When a parent, having abandoned a child, dies in that state of abandonment, the child’s inability to reunify with that parent is still due to abandonment for purposes of the Special Immigrant Juvenile statute
Juvenile
B.K. and S.K. v. State, No. 23S-JV-344, __ N.E.3d __ (Ind., June 18, 2024).
Because the juvenile restitution statute does not have a judgment lien provision, a juvenile court lacks the authority to enforce a restitution order as a civil judgment lien.
In re I.E., No. 23A-JC-2399, __N.E.3d __ (Ind. Ct. App., June 24, 2024).
When the permanency plan for a child adjudicated a CHINS provides for appointment of a guardian under Ind. Code 31-34-21-7.7, the filing of a guardianship petition and notice of the petition and hearing are statutory prerequisites for appointment of a permanent guardian.

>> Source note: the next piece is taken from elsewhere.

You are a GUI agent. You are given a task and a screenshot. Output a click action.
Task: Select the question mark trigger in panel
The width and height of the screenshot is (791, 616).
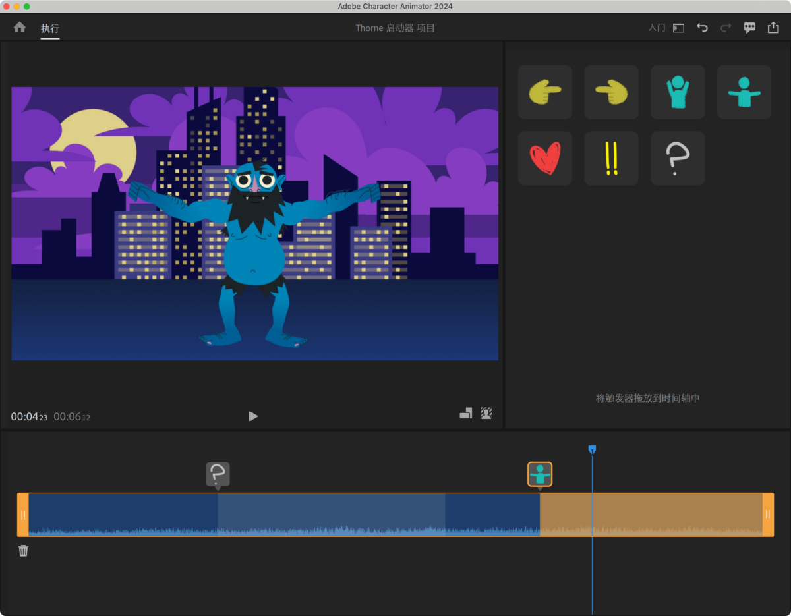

The trial judge cannot “open” the guardianship without a guardianship petition and notice.
In re Adoption of M.J.H., No. 23A-AD-2769, __N.E.3d __ (Ind. Ct. App., June 10, 2024).
Ind. Code chapter 31-19-5, governing the putative father registry, applies where a mother does not consent to an adoption. The relevance of a mother’s execution of consent to an adoption is merely the timing for her to provide information about a putative father.
Brown v. State, No. 23A-CR-330, __ N.E.3d __ (Ind. Ct. App., May 10, 2024).
A twenty-one-year-old falls into the jurisdictional gap our Indiana Supreme Court identified in D.P. and Neukam. While statutes that became effective on July 1, 2023, cured this jurisdictional gap, retroactive application of these statutes violate a defendant’s right under the United States Constitution to be free of ex post facto laws.